Syrien: Zwei orthodoxe Bischöfe vor acht Jahren entführt

Gesellschaft für bedrohte Völker: Die Hoffnung auf ein Wiedersehen schwindet

Göttingen/Damaskus (IDEA) – Seit acht Jahren sind zwei Kirchenleiter in Syrien verschwunden (wir berichteten): Am 22. April 2013 wurden der Erzbischof der syrisch-orthodoxen Kirche, Mor Gregorius Yohanna Ibrahim, und der Erzbischof der griechisch-orthodoxen Kirche, Boulos Yazigi, von Unbekannten nahe Aleppo entführt, ihr Fahrer erschossen. Sie wollten über die Freilassung eines von Islamisten gefangenen Priesters verhandeln. Seither gibt es kein Lebenszeichen von ihnen. Bei der Gesellschaft für bedrohte Völker (Göttingen) schwindet nach eigenen Angaben die Hoffnung, die beiden Bischöfe wiederzusehen. Am 22. April sollen die Kirchenglocken in Aleppo läuten, um an die Kirchenleiter zu erinnern. Sie wurden 2014 auf Vorschlag der Organisation mit dem Weimarer Menschenrechtspreis ausgezeichnet.

Islamisten vertreiben religiöse Minderheiten

Laut ihres Nahostreferenten, Kamal Sido, gibt es in vielen Teilen Syriens keine religiöse Vielfalt mehr. Die jüdische Minderheit sei bereits in den 1950er Jahren geflohen, als es zum Konflikt mit Israel kam. „Der aggressive Islamismus in den von der Türkei besetzten Gebieten vertreibt heute Christen, Yeziden, Drusen, Ismailiten und andere religiöse Minderheiten“, so Sido. In den Häusern der Betroffenen würden meist Familien radikaler Islamisten untergebracht.

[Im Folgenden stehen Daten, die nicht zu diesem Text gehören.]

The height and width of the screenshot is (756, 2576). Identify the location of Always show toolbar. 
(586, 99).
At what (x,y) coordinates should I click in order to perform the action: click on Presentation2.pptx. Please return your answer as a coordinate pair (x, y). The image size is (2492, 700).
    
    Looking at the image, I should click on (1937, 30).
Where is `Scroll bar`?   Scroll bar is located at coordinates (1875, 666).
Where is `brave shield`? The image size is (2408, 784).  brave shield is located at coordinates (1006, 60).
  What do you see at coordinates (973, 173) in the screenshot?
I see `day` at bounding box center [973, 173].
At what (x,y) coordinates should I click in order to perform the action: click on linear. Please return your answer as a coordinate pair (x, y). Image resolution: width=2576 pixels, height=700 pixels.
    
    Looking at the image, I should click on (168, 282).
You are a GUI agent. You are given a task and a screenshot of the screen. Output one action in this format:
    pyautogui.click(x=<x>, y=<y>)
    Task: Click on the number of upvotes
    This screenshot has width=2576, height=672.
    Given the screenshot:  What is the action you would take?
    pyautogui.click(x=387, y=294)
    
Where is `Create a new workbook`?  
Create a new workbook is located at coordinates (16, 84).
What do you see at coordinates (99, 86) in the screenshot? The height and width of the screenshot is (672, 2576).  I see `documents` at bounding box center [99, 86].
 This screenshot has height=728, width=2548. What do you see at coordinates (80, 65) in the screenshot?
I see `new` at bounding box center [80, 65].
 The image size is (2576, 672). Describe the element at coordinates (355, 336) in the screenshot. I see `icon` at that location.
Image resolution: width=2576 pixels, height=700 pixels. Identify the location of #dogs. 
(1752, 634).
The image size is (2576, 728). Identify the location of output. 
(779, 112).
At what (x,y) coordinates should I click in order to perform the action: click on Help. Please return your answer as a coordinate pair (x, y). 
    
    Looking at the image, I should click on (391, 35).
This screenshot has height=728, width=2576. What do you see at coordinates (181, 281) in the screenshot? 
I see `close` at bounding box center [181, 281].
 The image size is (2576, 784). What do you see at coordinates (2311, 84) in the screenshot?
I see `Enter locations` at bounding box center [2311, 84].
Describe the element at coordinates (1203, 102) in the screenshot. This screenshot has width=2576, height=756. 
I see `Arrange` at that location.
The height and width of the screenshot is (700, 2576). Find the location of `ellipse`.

Höchstens noch 700.000 Christen in Syrien

Das Assad-Regime behellige die altansässigen christlichen Gemeinschaften nach wie vor nicht. Doch gegenüber neuen Kirchen, insbesondere evangelikalen Gemeinden, herrsche Misstrauen. Der sunnistisch-arabischen Bevölkerung seien Menschen suspekt, die vom Islam zum Christentum konvertierten. Mehr Toleranz herrsche in der kurdisch-sunnitischen Bevölkerung in Gebieten, die unter Kontrolle der kurdisch dominierten „Syrischen Demokratischen Kräfte“ seien. Um 1900 waren der Gesellschaft für bedrohte Völker zufolge noch über 25 Prozent der Bevölkerung im heutigen Syrien christlich. Heute liege der Anteil der Christen nur noch bei drei Prozent. Von 2011 bis jetzt sei die christliche Bevölkerung von 1,4 Millionen Angehörigen auf geschätzte 500.000 bis 700.000 geschrumpft. Syrien hat rund 19 Millionen Einwohner. Etwa drei Viertel sind sunnitische Muslime und zwölf Prozent Alawiten, die ihre Wurzeln im schiitischen Islam haben.